> _TASK PROMPT_
Using the records below, transcribe exactly only the lines from the one with "вакансии (96, 2493)" through the end, both included, and drop every picture.

[Records from a data collection]
═══
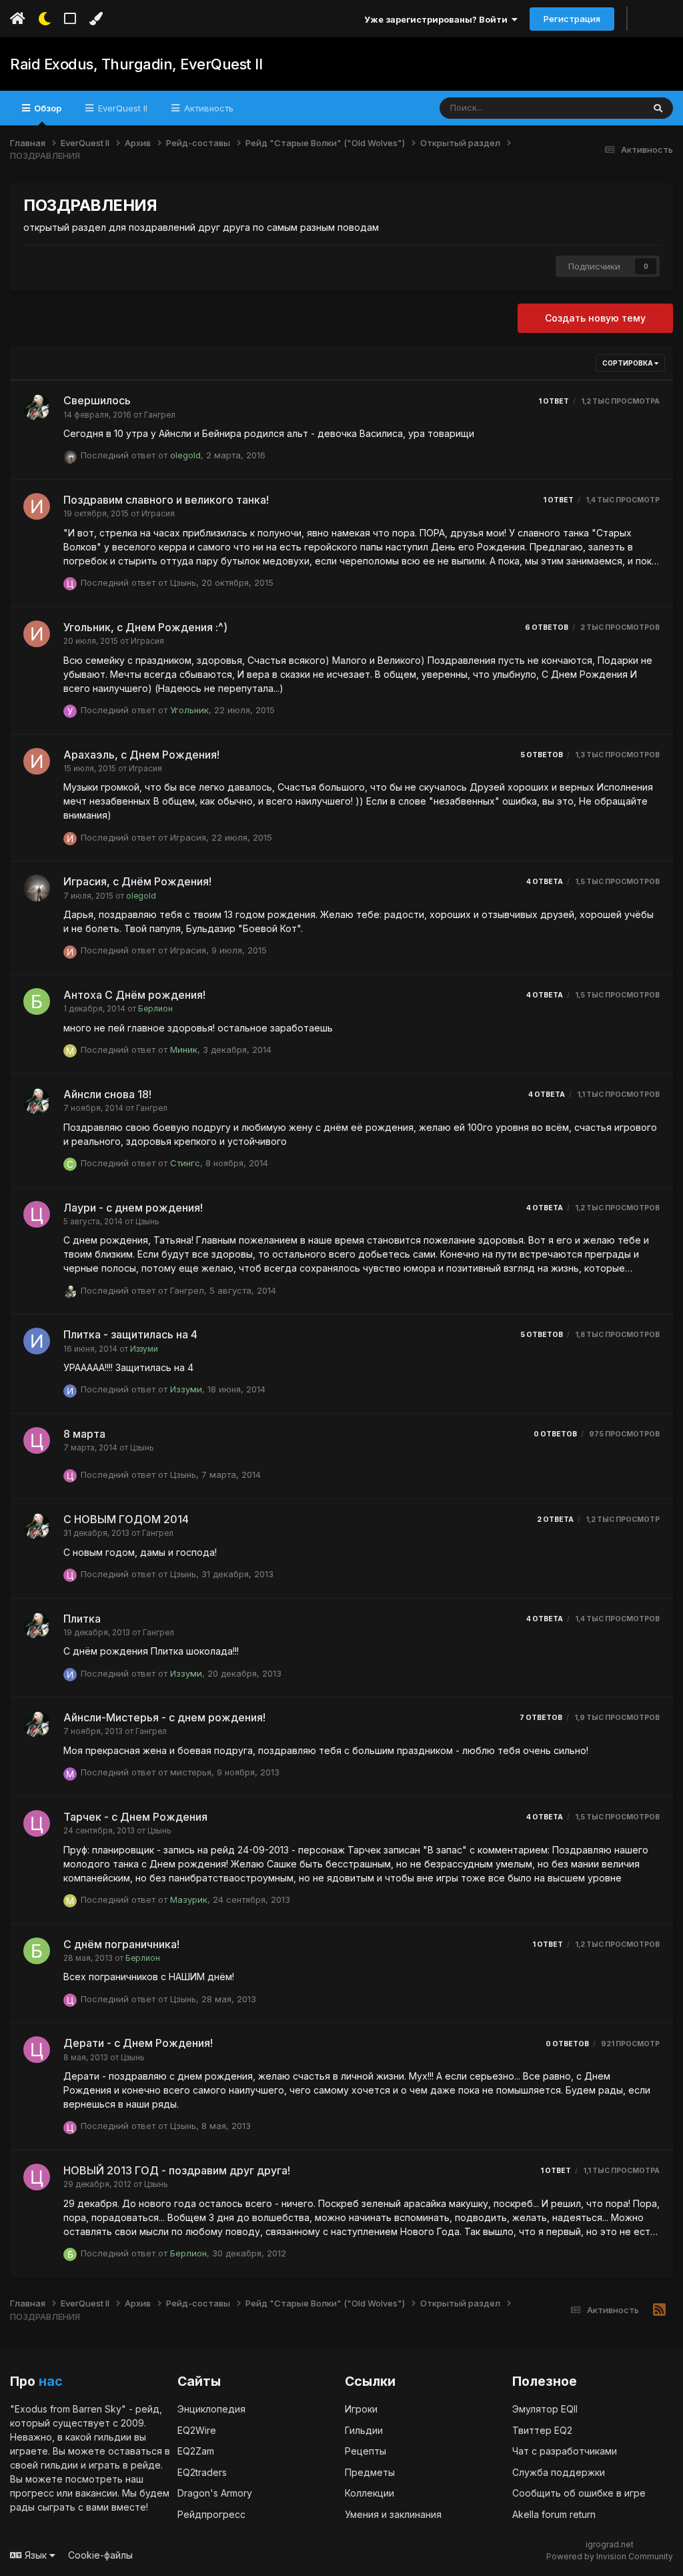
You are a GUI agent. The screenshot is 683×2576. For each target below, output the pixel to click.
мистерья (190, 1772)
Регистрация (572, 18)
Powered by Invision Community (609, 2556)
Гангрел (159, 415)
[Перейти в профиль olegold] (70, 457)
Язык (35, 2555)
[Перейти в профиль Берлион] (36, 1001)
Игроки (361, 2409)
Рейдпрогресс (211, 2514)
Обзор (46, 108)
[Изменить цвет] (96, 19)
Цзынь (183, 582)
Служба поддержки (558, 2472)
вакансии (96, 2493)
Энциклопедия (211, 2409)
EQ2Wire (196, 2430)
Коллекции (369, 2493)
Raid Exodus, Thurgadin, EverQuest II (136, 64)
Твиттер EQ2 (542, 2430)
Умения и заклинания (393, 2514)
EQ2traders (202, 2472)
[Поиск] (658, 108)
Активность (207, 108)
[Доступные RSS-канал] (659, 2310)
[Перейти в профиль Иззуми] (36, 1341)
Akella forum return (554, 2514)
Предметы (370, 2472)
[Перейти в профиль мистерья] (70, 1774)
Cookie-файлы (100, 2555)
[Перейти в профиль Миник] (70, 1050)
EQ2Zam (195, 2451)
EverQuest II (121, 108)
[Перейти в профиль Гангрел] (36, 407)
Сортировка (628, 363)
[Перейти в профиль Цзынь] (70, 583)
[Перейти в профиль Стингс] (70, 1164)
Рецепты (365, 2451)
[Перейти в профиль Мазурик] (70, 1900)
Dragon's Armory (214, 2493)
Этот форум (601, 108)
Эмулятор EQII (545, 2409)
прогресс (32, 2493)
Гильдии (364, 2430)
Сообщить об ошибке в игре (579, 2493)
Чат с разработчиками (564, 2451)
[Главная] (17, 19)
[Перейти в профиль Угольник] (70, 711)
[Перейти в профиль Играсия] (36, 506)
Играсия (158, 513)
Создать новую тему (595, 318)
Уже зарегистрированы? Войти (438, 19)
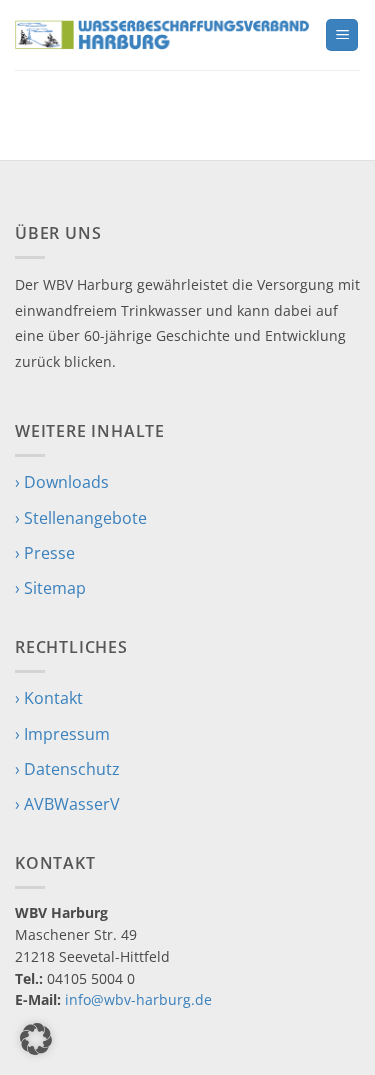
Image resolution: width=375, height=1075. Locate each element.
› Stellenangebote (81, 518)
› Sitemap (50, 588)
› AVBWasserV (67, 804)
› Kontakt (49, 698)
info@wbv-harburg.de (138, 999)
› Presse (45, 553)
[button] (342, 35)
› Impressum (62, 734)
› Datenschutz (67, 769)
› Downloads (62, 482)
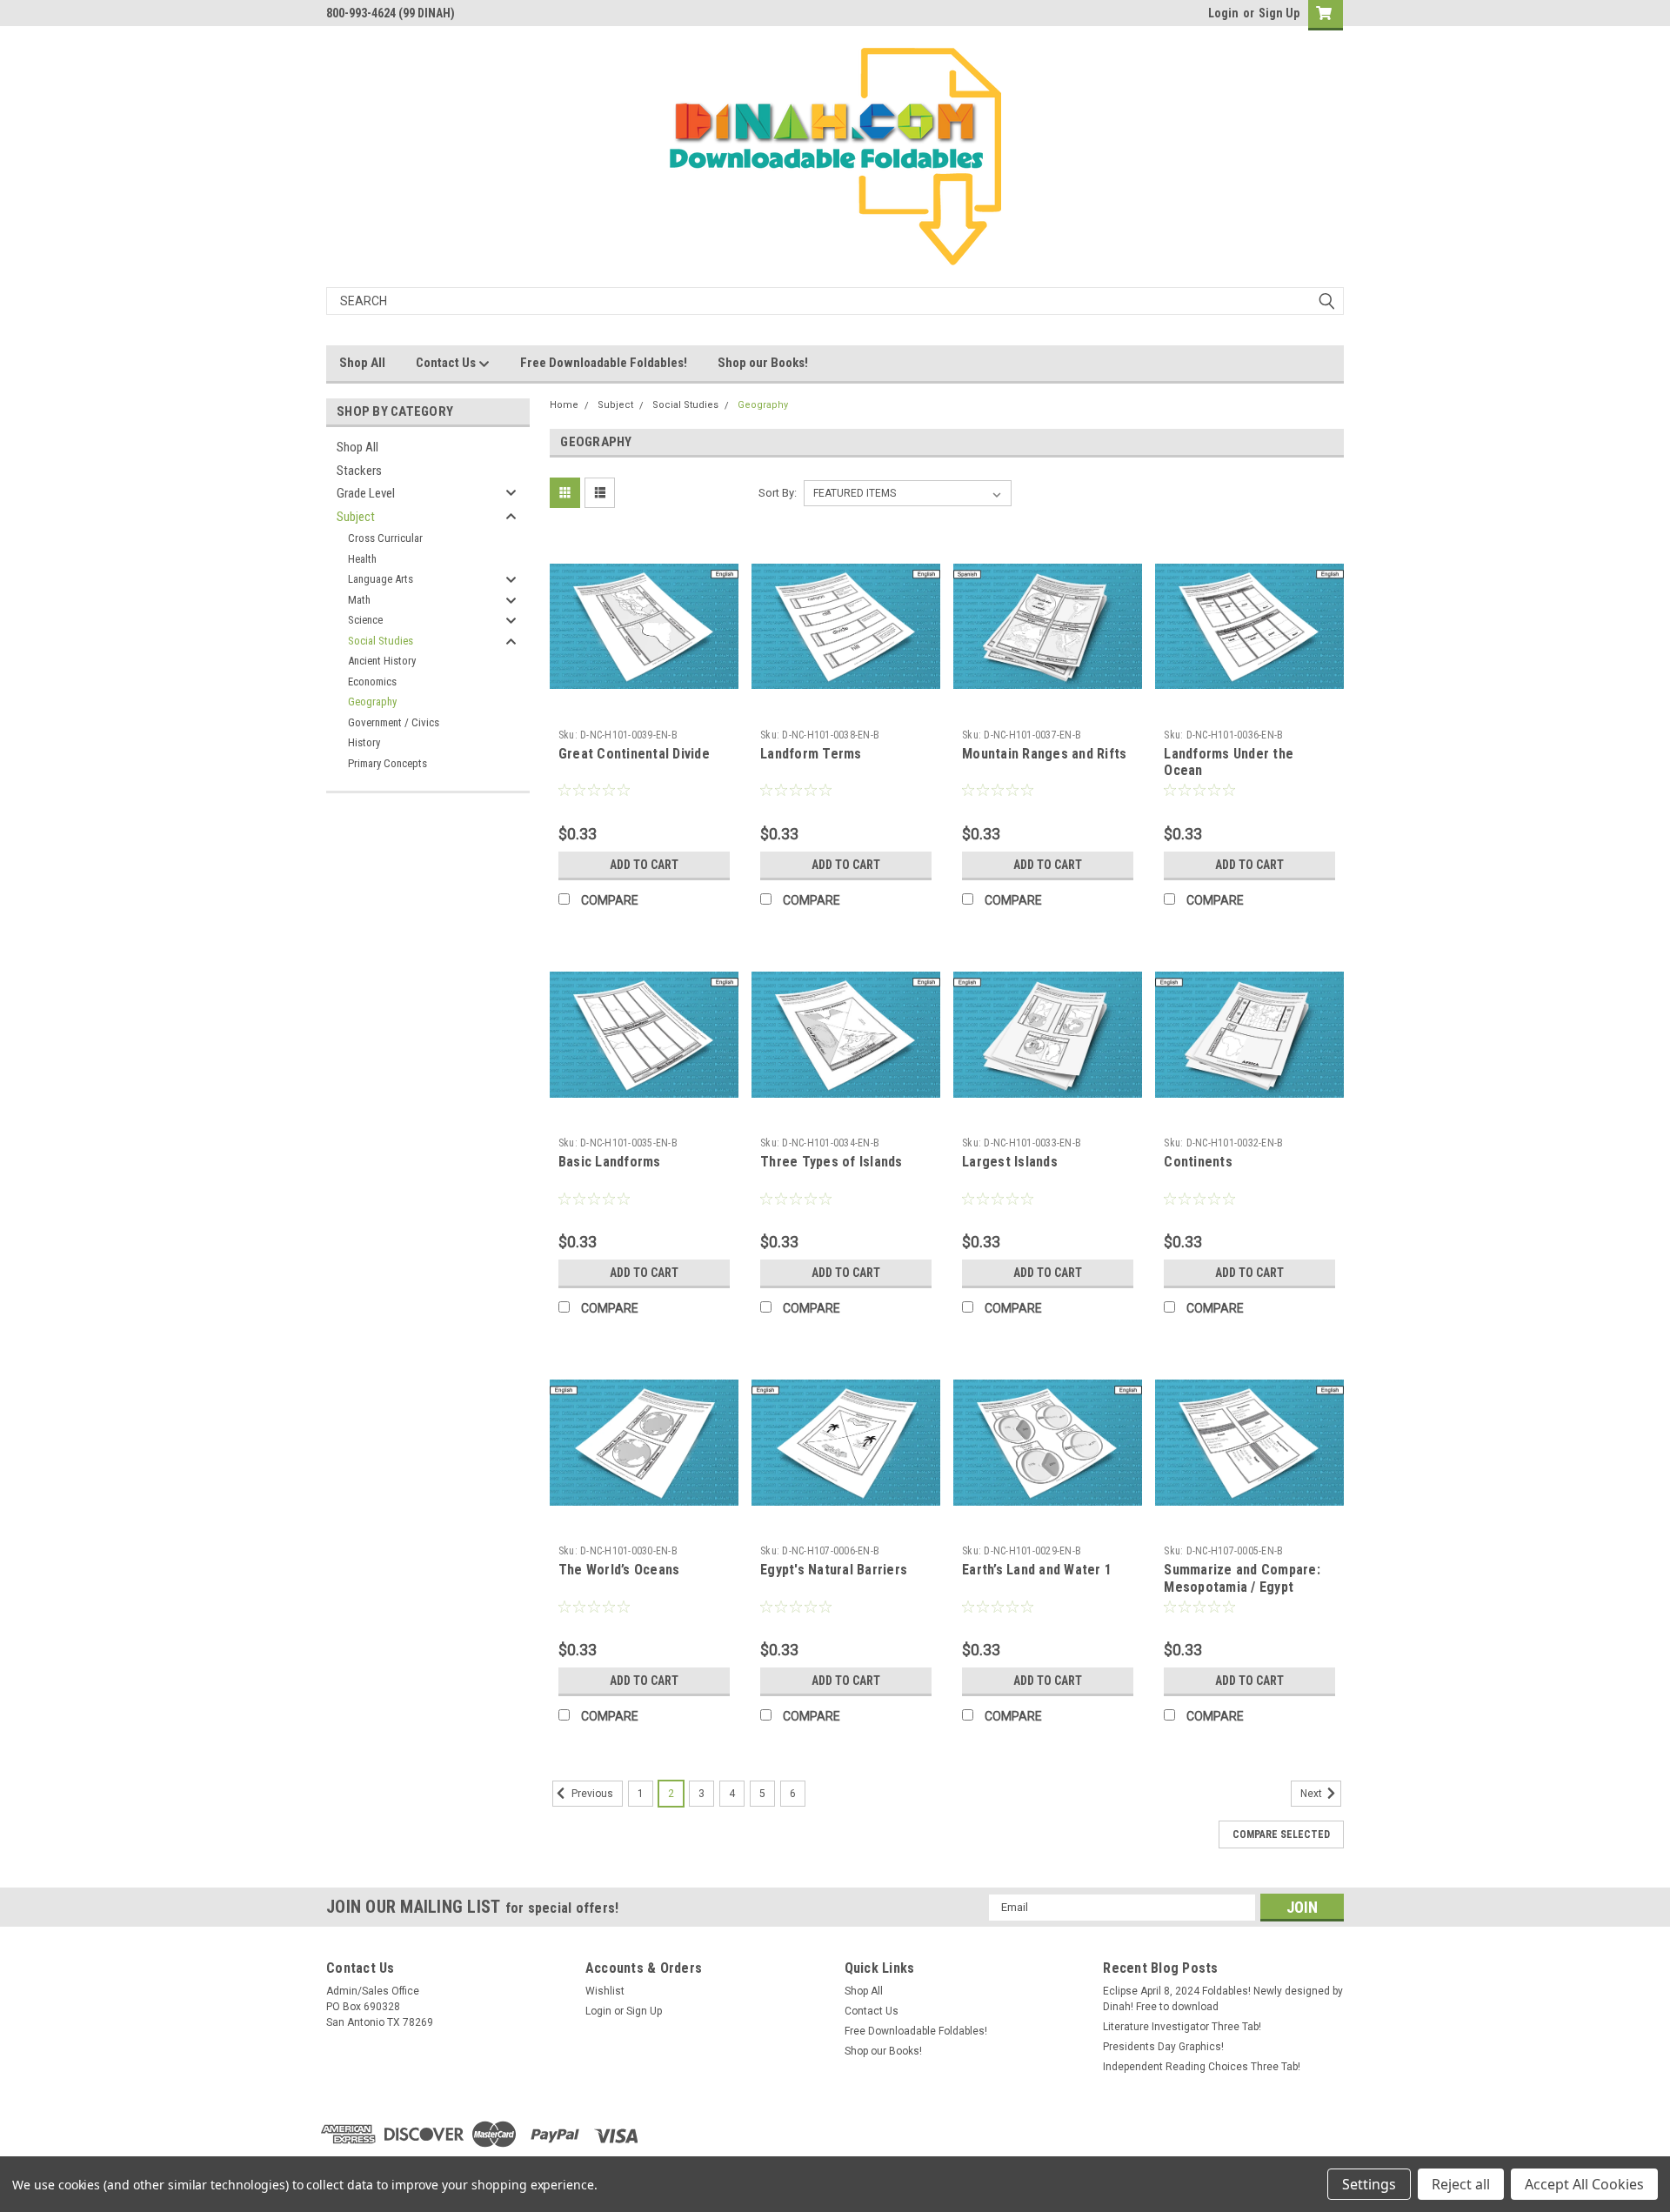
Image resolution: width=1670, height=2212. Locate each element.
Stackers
═══
> _RESULT OF THIS EXERCISE_
вакансии (96, 2493)
Энциклопедия (211, 2409)
EQ2Wire (196, 2430)
Коллекции (369, 2493)
Raid Exodus, Thurgadin, EverQuest II (136, 64)
Твиттер EQ2 (542, 2430)
Умения и заклинания (393, 2514)
EQ2traders (202, 2472)
[Поиск] (658, 108)
Активность (207, 108)
[Доступные RSS-канал] (659, 2310)
[Перейти в профиль Иззуми] (36, 1341)
Akella forum return (554, 2514)
Предметы (370, 2472)
[Перейти в профиль мистерья] (70, 1774)
Cookie-файлы (100, 2555)
[Перейти в профиль Миник] (70, 1050)
EQ2Zam (195, 2451)
EverQuest II (121, 108)
[Перейти в профиль Гангрел] (36, 407)
Сортировка (628, 363)
[Перейти в профиль Цзынь] (70, 583)
[Перейти в профиль Стингс] (70, 1164)
Рецепты (365, 2451)
[Перейти в профиль Мазурик] (70, 1900)
Dragon's Armory (214, 2493)
Этот форум (601, 108)
Эмулятор EQII (545, 2409)
прогресс (32, 2493)
Гильдии (364, 2430)
Сообщить об ошибке в игре (579, 2493)
Чат с разработчиками (564, 2451)
[Главная] (17, 19)
[Перейти в профиль Угольник] (70, 711)
[Перейти в профиль Играсия] (36, 506)
Играсия (158, 513)
Создать новую тему (595, 318)
Уже зарегистрированы? Войти (438, 19)
Image resolution: width=375, height=1075. Locate each element.
› Stellenangebote (81, 518)
› Sitemap (50, 588)
› AVBWasserV (67, 804)
› Kontakt (49, 698)
info@wbv-harburg.de (138, 999)
› Presse (45, 553)
[button] (342, 35)
› Impressum (62, 734)
› Datenschutz (67, 769)
› Downloads (62, 482)
Image resolution: width=1670, height=2212. Locate each element.
Stackers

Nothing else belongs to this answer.